Segment Start: Given data

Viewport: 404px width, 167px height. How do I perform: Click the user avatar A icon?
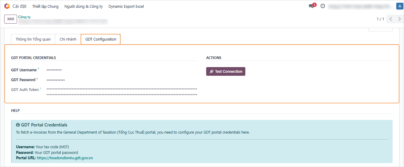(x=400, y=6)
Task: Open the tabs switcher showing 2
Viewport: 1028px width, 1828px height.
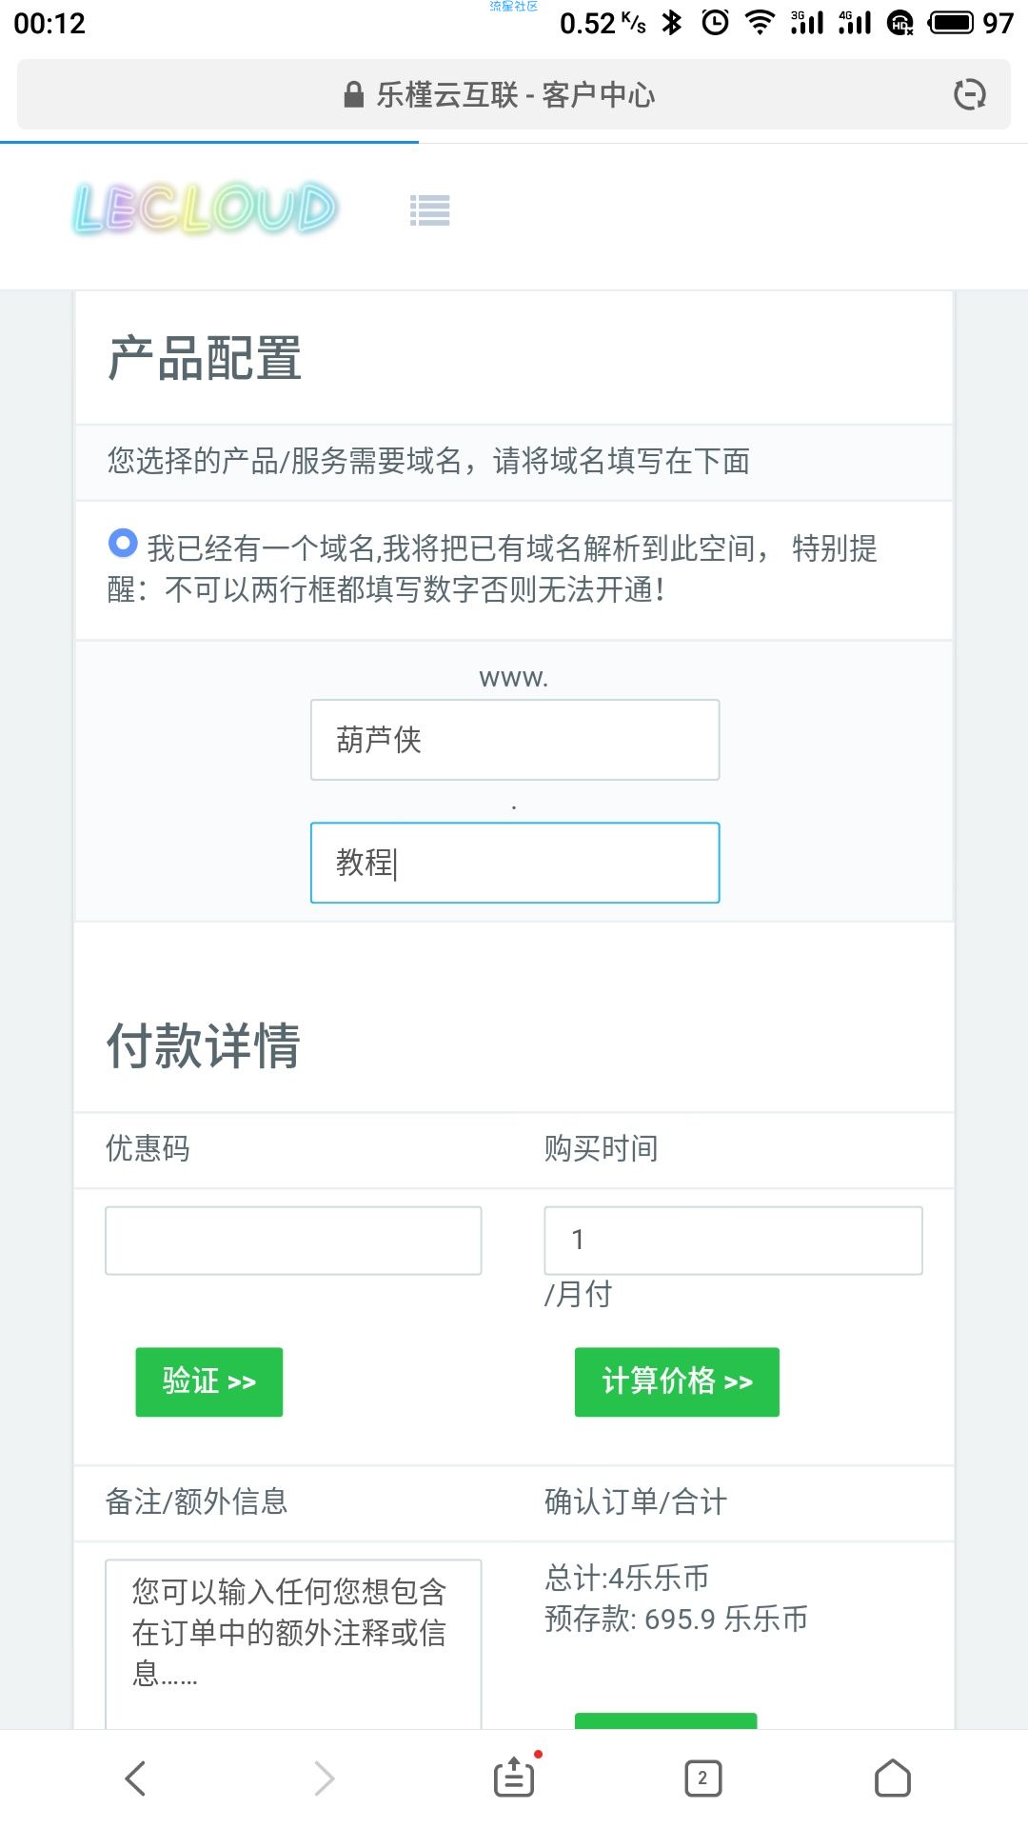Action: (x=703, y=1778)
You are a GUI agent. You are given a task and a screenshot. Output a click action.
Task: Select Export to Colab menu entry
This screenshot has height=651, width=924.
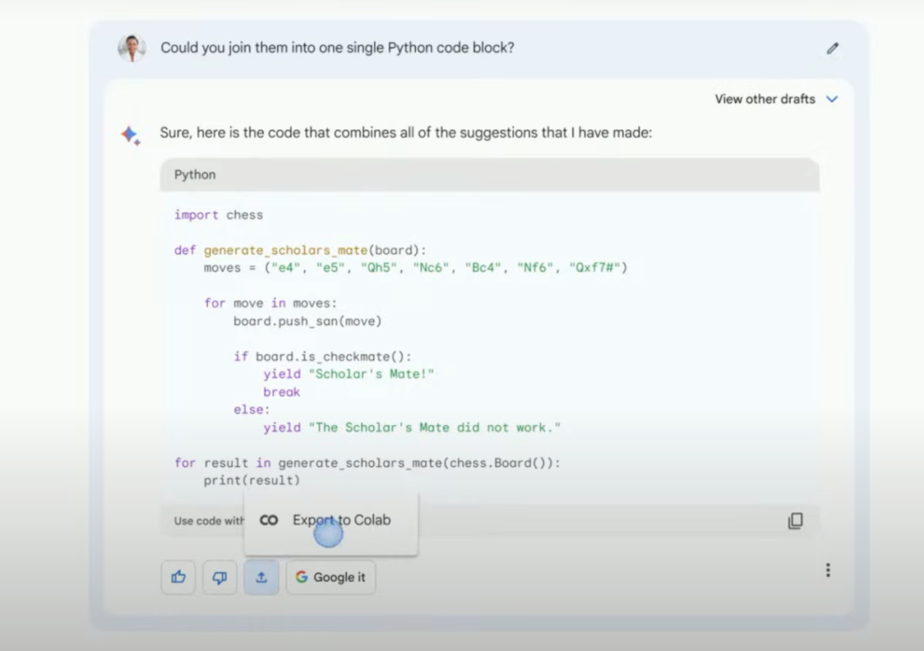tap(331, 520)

Segment End: Given data
Segment Start: Given data

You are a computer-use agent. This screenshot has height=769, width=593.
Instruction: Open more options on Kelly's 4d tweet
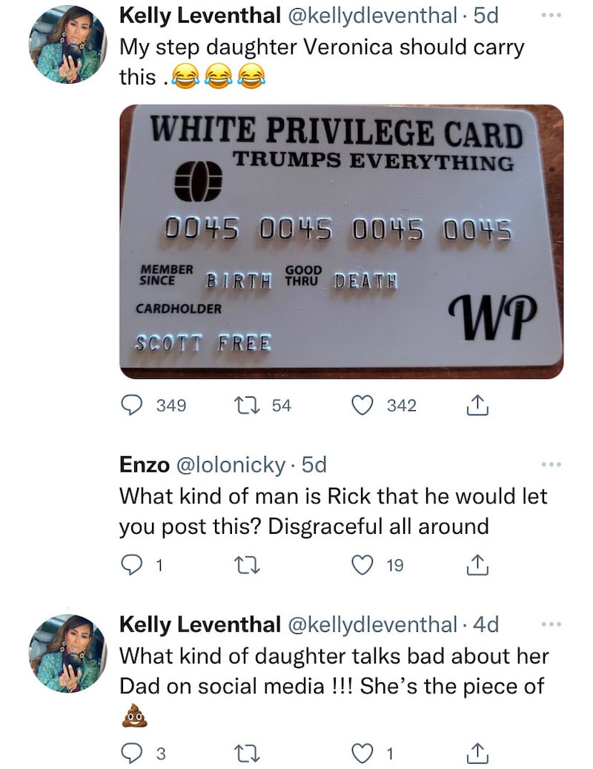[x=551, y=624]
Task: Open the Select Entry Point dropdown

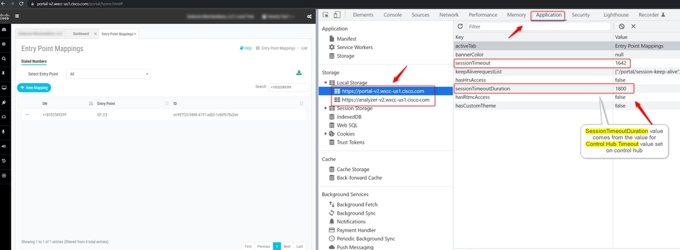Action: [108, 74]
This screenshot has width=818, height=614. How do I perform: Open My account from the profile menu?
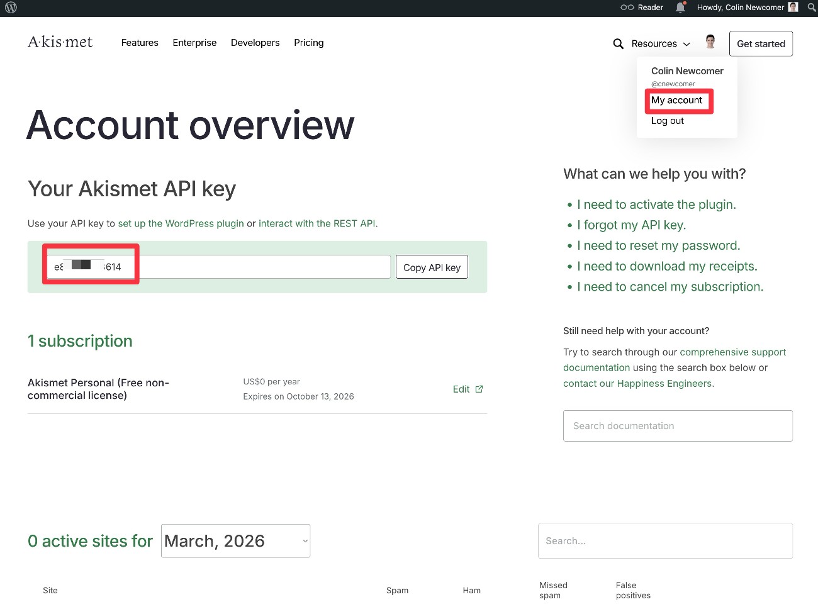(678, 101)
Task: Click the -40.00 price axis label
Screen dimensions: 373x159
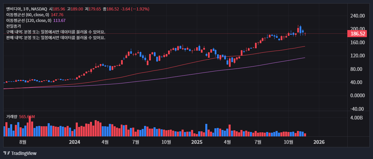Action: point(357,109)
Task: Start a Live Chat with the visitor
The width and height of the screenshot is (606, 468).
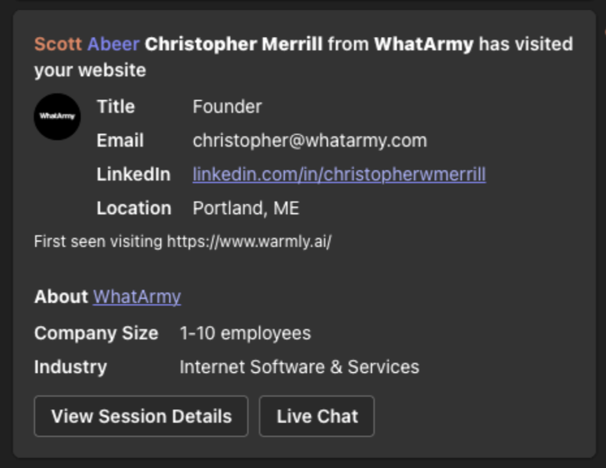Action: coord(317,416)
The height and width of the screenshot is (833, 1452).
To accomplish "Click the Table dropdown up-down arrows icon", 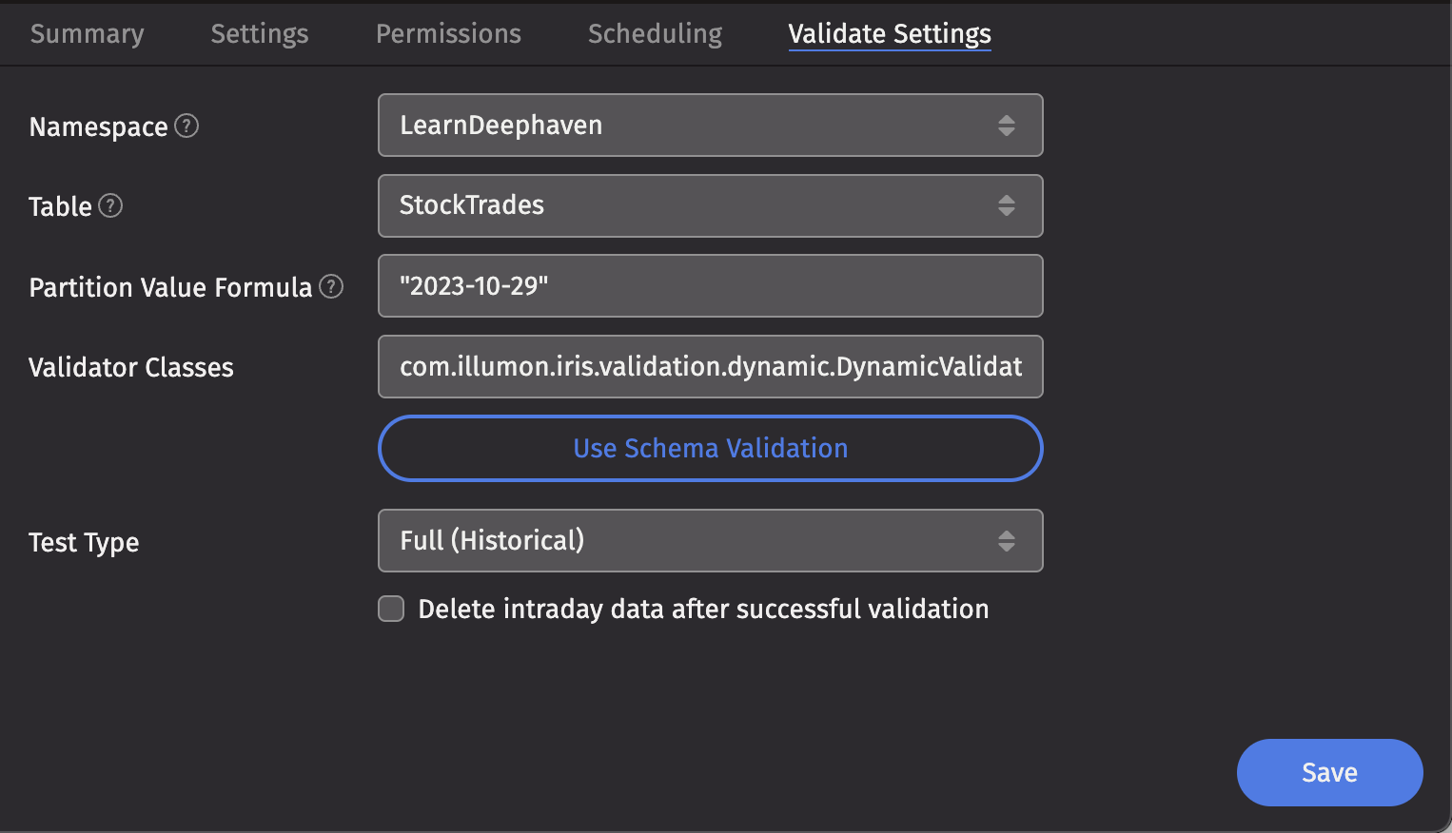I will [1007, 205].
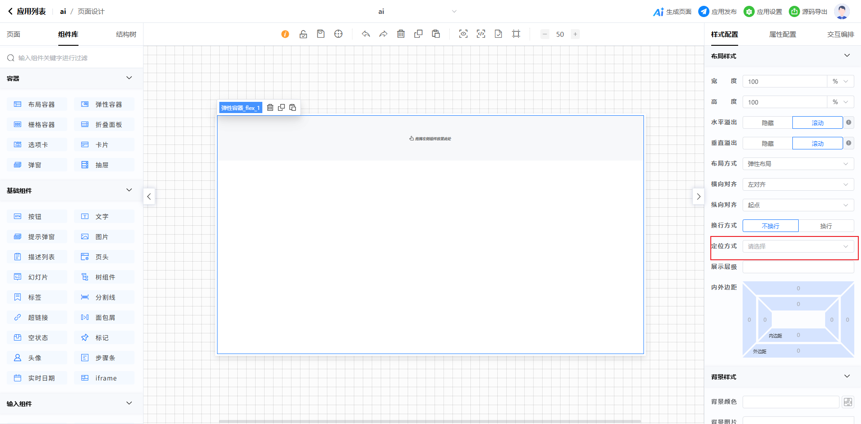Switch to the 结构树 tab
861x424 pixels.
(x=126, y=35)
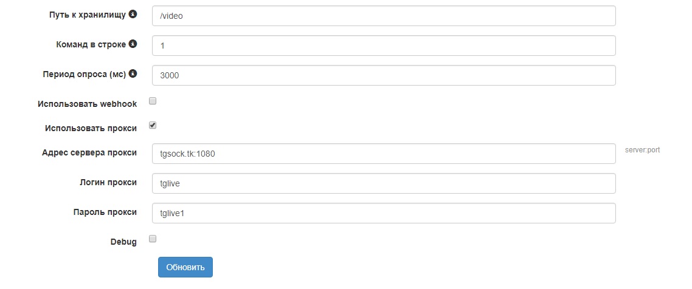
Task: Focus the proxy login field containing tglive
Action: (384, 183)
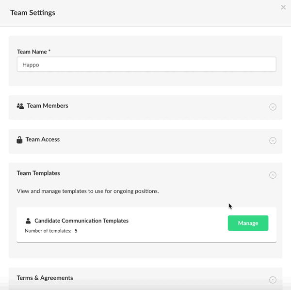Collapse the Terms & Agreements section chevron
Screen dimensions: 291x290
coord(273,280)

Segment End: Given data
Segment Start: Given data

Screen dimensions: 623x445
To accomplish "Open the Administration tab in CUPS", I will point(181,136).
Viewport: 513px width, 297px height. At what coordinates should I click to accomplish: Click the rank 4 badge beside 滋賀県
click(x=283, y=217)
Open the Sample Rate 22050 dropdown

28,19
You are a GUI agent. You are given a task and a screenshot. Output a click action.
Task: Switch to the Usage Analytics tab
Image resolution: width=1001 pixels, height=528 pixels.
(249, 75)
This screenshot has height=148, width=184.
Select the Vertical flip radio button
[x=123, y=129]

Segment End: Given data

## Exercise goal
Quote the data above from the line containing "Viewport: 513px width, 297px" to the line containing "Task: Switch to the Usage Analytics tab", inclusive, and stop.

## Solved problem
Viewport: 513px width, 297px height. At what coordinates should I click to accomplish: Click the rank 4 badge beside 滋賀県
click(x=283, y=217)
Open the Sample Rate 22050 dropdown

28,19
You are a GUI agent. You are given a task and a screenshot. Output a click action.
Task: Switch to the Usage Analytics tab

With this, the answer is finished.